# What the...! Fox! (vocalizations/sounds)



## GobbyGruesome

I'm sure this is common knowledge for a lot of folks, but...

So my wife has been watching the British Midsomer Murders on Netflix and she noticed that 50% of 'em have this freaky little scream repeating off in the distance in the night time scenes. We both listened to it and figured it was some kind of wounded raven or something. 

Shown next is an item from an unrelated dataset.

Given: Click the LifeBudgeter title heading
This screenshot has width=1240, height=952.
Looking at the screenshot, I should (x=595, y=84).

She looked up the sound on google and discovered that it's actually a fox. If you're looking to add another layer to your unsettling Halloween ambient mix, this might be the ticket.


----------



## scareme

I love those shows too. I noticed that sound on one show is all. Your wife is quite the detective, maybe you guys should get your own show.


----------



## 22606

Very interesting. Personally, I find the howls and screams amusing, but I can see why they would be able to creep some people out.


----------



## JoyfulCrow

Foxes do indeed sound terrifying! I once listened to one screaming in the distance for an hour or so late at night and all I could think was that if I hadn't known it was a fox, I for sure would've thought someone was being murdered.


----------



## GobbyGruesome

ˆExactly. And then you hear it again 10 seconds later and think..."but that guy's already dead!?!" And then fifteen seconds after that "Wow, now HE'S having a REALLY bad day."

If it weren't for the repetition, without any context or knowledge of the fox call, I'd definitely be thinking there was was someone being stabbed.

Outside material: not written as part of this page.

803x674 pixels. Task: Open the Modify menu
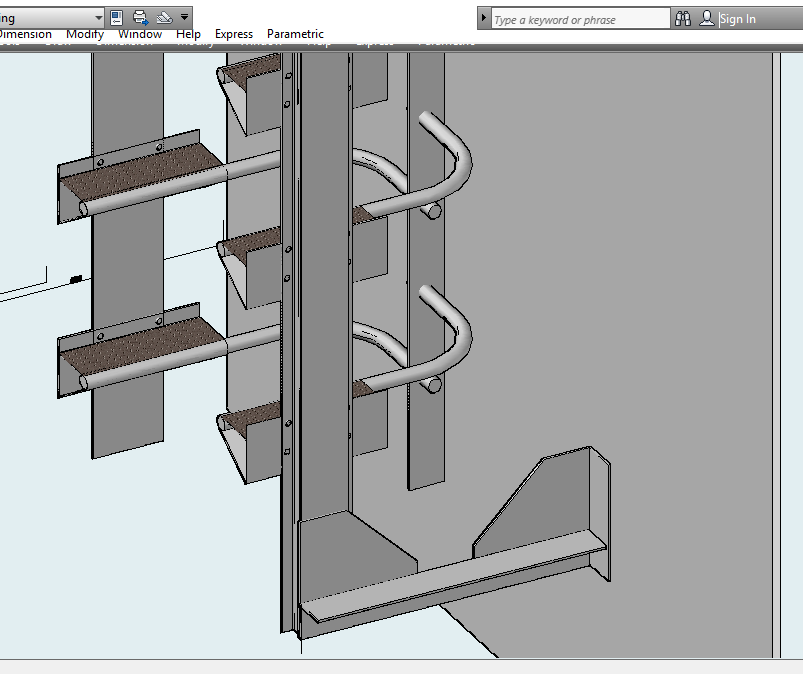coord(85,34)
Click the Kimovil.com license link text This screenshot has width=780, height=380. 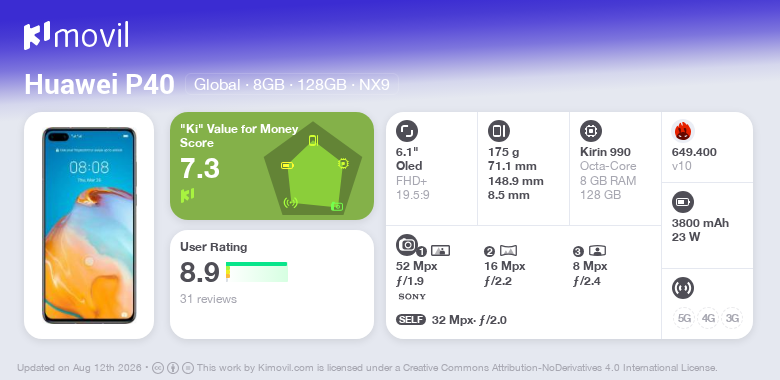pyautogui.click(x=286, y=368)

As far as my wife being a detective, she said she used search terms like "England, nighttime, birdcall scream" and the very first result was a forum where someone was asking "What's that scary birdcall on Midsomer Murders". So apparently it's a common question. 

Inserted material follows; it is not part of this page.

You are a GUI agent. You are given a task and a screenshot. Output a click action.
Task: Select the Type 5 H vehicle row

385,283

Had a thought just now and googled "Midsomer Wilhelm scream" and found another thread talking about foxes!


----------



## DandyBrit

It's usually the vixen that does it - try being in a woodland late at night and hearing that. Quite a shock I can tell you.


----------



## ooojen

Great videos/audio!
We have so many coyotes around here that we no longer hear (or see) foxes very often. Raccoons can make some darned scary noises, too. I've been hissed at while walking at night, and I've heard them scream outside out bedroom window (though having a very large dog helps limit that!)

Our local PBS station used to run Midsomer Murders. Just about the time I started to get into it, and took note of what night it was on, they quit running it. Netflix sounds like a good option, for this winter when I have more TV time.


----------



## ReelSore

What use to get me when I deer hunted was a screaching owl. That'll startle you when easing through the woods early in the morning.


----------



## GobbyGruesome

ooojen said:


> Our local PBS station used to run Midsomer Murders. Just about the time I started to get into it, and took note of what night it was on, they quit running it. Netflix sounds like a good option, for this winter when I have more TV time.


I think there's only about 17 zillion seasons of it. I think it might be the equivalent of Law & Order, where the same actors get recycled in different rolls because there just aren't enough actors.

I'd bet you it's one fox doing all the barking too.

But if it weren't for Midsomer we'd be in a serious britisih show hole.


----------



## Saruman of Many Colours

Our old house backed up onto some woodlands with a small creek running through it. Sometime after we'd moved in, one night we heard that bloodcurdling scream, sounded like a woman being murdered.  Freaked my wife out, until I did some Googling just as you did.


----------



## boo who?

LOOOOVE MSM too! Acorn TV already has Series 18 out.

Oh, and my cat did NOT enjoy that video.


----------



## scareme

GobbyGruesome said:


> I think there's only about 17 zillion seasons of it. I think it might be the equivalent of Law & Order, where the same actors get recycled in different rolls because there just aren't enough actors.
> 
> I'd bet you it's one fox doing all the barking too.
> 
> But if it weren't for Midsomer we'd be in a serious britisih show hole.



We should start a new thread about the best English murder mystery series. I liked Inspector Morse, my sister hated it. Lovejoy was a lot of fun. It's neat to see some of the actors before they were big. Like Helen Mirren in Prime Suspect. I should hold my excitement for a new thread.


----------



## boo who?

Good idea!


----------



## GobbyGruesome

Started one here...
http://www.halloweenforum.com/off-topic-stuff/147551-british-murder-mystery-television.html


----------



## matrixmom

Only haunters would understand trying to figure out what the sounds were....and for what? for Halloween of course!! They would be a great addition to any haunt. Nice catch GG


----------



## Halloweiner

There's two things that have reverberated the crap out of me while deer hunting. Walking along trying to be silent, and a turkey takes off flying out of no where. The other was the first time I heard a buck grunting off in the woods where you can't see it. As an inexperienced e d Hunter you could swear it was a bear or something because her than a deer.

The only wicked scream I ever heard late at night in the woods was a cougar out behind my Uncle's house. It sounds just like a woman being murdered too.


----------



## Becca Ann

scareme said:


> I love those shows too. I noticed that sound on one show is all. Your wife is quite the detective, maybe you guys should get your own show.


The fox cries are in nearly every show.


----------



## GrinningReaper

Another layer of weirdness to add to any ambient sound mix for outdoors would be the call of a peacock. Similar to the fox, it is a sound frequently heard in movies. It has that same cry of something human, and yet not. Thanks for the fox post... it's one that I've never heard within this context.


----------